No one denies that the Nov. 21 event is pulling together celebrities, including Mel Gibson, Danny Glover, Cybill Shepherd, Edward James Olmos, Jackson Browne, Daryl Hannah, and Jason Priestley, for a worthy cause: drawing attention to the problem of world hunger. But most of the 600 beautiful people who limo in for the event at Sony Studios will be shelling out $150 a plate for the privilege of playing poor — lining up for bowls of rice and water, which they’ll eat on wooden crates above a soundstage floor covered with straw mats. To emphasize the imbalance in global food distribution,15 percent of the guests (randomly selected) will eat in high style, walking down a red carpet to a roped-off dining area in the center of the room to feast on stuffed chicken, sun-dried tomatoes and radicchio, salad with shrimp, wine, and dessert. Another 25 percent will eat a more modest meal of beans, rice, and tortillas, cafeteria-style.

The rest will chow down on rice and water, representing the 60 percent of the world’s population who live in low-income countries and for many of whom this is a typical meal.

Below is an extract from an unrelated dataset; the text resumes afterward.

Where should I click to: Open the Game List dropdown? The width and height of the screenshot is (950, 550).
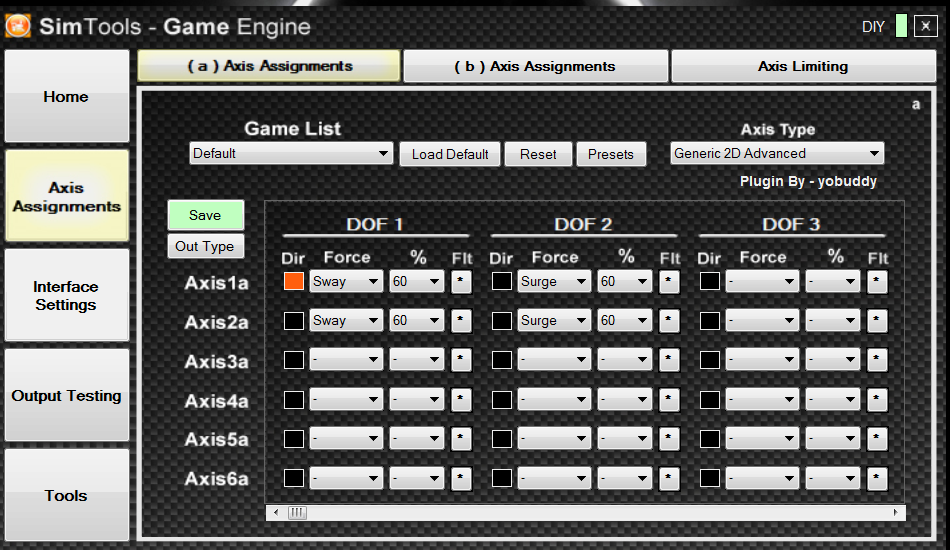[291, 154]
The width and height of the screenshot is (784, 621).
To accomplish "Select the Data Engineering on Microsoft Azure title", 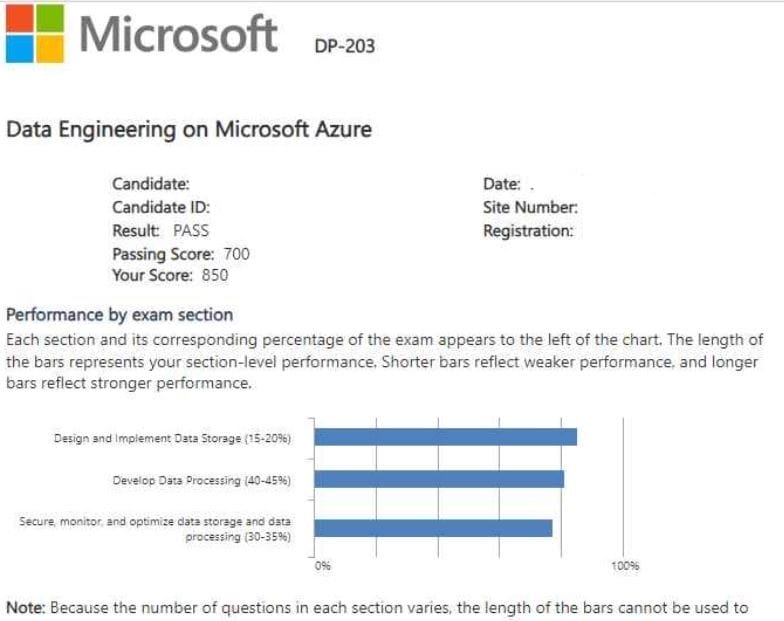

But who benefits most from this production — the hungry of the world or the egos of Hollywood? The emcee for the evening, activist actor Mike Farrell (from TV’s M*A*S*H), says that in addition to raising $100,000, the theatrical nature of the evening will give the problem of world hunger ”a very personal and immediate reality.” Celebrities should be praised, not ridiculed, for wanting to experience it, he says. ”These people would be paid the same for making movies if they stayed home,” Farrell says. ”So why then should they be criticized for doing something that is intended to at least point toward a remedy for one of the major ills of the world?”

But the notion of the rich and famous playacting world hunger, however good the cause, rankles some in the Hollywood community. ”They’re preaching to the converted, as far as I can tell,” says one movie executive. ”It’s not like the people there are going to give more or less money because they’re sitting on a straw mat.”

In addition to the one in Hollywood, large-scale ”hunger banquets” will be held in five other cities across the country the same night, including a similar dinner in San Francisco supported by David Crosby and Graham Nash and attended by Al Jarreau, and another in Washington with Richie Havens and members of Congress.

Although Oxfam America has been sponsoring consciousness-raising dinners like these for nearly two decades, this is only the second year it’s been done in Hollywood. Oxfam’s national projects director, Phillip Martin, admits the organization adopted the strategy despite ”some trepidation.” Last year’s event, similar in format but less hyped, raised $16,000. Although it did not raise a staggering amount, the event managed to quell some of Martin’s doubts.

”Celebrities understand that by using their names you can actually get people to pay attention to these issues,” says Martin. ”If I were to go out there and ask people to pay attention to this issue, certainly no one’s going to. My name’s Phillip Martin, not Mel Gibson.”